The District has made progress in some key respects since the mayoral takeover of schools, particularly in reversing the flow of families out of District of Columbia Public Schools and improving administrative efficiency. Nonetheless, the achievement gap remains a chasm; students from disadvantaged backgrounds who struggled in DCPS 12 years ago by-and-large still struggle just as much today.
Systematically, there has been real progress toward implementing higher standards, but too often “accountability” has become a byword for “scapegoating,” and the root causes of problems go unaddressed. School campuses are significantly improved today as compared to before the District’s modernization program; but poor project management, unacceptable cost overruns, and arbitrary timetable shifts have deprived too many school communities in need of their opportunity.
The success of mayoral control of schools as a concept is predicated on having a strong D.C. Council perform rigorous oversight; not to micromanage, as the old school board gained a reputation for, but to ensure accountability on the part of Central Office for meeting policy objectives and following the law. It is critical for the Ward 2 councilmember to play a role in that.

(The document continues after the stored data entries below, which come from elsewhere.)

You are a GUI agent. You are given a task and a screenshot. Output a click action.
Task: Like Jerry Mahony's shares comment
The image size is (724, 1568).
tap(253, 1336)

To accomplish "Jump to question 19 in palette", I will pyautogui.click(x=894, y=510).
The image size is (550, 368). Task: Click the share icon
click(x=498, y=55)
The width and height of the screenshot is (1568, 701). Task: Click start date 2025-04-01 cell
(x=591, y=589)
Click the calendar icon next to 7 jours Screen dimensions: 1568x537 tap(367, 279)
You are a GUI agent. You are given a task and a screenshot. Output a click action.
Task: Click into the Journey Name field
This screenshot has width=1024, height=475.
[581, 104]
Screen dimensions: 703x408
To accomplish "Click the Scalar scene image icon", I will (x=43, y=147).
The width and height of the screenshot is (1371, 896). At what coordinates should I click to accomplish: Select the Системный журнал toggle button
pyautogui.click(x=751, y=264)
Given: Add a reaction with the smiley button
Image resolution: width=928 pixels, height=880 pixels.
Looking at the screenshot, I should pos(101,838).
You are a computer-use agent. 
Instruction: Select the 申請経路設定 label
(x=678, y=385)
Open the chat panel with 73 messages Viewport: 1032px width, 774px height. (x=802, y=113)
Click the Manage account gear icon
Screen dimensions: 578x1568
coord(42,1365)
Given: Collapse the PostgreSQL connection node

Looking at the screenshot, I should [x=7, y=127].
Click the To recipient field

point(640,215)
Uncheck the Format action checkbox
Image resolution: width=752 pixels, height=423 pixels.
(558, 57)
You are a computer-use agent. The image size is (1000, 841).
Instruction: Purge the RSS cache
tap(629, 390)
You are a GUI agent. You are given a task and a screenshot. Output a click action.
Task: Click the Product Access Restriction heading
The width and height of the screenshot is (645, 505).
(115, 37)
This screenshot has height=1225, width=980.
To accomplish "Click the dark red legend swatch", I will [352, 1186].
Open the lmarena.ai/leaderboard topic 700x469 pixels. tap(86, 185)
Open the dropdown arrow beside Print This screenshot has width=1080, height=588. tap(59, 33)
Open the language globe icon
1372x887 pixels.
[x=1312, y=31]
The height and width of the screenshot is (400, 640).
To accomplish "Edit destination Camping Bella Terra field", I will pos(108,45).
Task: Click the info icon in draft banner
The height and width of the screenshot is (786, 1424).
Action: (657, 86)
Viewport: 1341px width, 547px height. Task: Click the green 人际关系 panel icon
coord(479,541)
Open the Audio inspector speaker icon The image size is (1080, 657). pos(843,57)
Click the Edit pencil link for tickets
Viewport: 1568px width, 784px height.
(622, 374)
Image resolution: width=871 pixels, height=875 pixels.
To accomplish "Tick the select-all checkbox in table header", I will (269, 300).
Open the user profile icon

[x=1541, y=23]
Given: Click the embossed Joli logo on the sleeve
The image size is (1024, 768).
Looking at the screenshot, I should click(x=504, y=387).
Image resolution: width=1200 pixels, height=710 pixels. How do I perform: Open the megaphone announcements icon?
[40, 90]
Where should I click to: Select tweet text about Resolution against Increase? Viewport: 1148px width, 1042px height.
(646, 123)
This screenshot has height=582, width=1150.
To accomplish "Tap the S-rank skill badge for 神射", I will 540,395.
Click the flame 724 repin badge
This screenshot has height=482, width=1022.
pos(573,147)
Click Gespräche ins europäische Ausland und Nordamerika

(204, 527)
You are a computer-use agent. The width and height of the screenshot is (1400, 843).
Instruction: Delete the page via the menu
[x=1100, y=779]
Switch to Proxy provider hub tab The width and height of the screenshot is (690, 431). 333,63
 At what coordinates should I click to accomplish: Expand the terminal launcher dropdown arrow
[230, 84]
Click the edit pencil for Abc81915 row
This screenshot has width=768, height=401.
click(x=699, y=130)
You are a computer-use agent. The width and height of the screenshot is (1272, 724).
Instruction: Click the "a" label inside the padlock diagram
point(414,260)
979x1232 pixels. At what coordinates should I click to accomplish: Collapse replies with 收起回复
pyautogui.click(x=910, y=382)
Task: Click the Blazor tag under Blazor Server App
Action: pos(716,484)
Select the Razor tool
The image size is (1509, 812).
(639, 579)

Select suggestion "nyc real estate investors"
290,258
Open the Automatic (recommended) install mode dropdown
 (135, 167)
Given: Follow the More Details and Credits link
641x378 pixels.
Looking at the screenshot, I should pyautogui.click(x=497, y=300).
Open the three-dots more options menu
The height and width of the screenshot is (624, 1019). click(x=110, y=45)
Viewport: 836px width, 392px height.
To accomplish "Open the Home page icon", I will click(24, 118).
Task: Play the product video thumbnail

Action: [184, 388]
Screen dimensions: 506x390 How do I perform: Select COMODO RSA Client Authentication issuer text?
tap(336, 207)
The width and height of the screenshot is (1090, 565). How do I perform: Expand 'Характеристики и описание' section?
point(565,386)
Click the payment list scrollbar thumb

The real progress happens outside of the Wilson Building or 1200 First Street, however. Ward 2 schools, in particular, reflect some of the best examples of the promise that lies within DCPS. The amazing turnaround story of the School Without Walls at Francis-Stevens in West End, for instance, demonstrates that dramatic turnaround from near-closure to a thriving school community is possible and that the most reliable way to achieve it is by empowering an engaged school community of parents, teachers, staff, and community members to plan their future – by leveraging collective creativity, outside resources, and fresh ideas.
The success of the Francis-Stevens is proof of what can be achieved with a strong vision, and it underlines the need for a new Shaw Middle School in order to ensure opportunity for communities in the eastern part of the ward – and for students from across the District who seek opportunity in Ward 2 schools and enrich our schools in the fabric of D.C.’s diversity.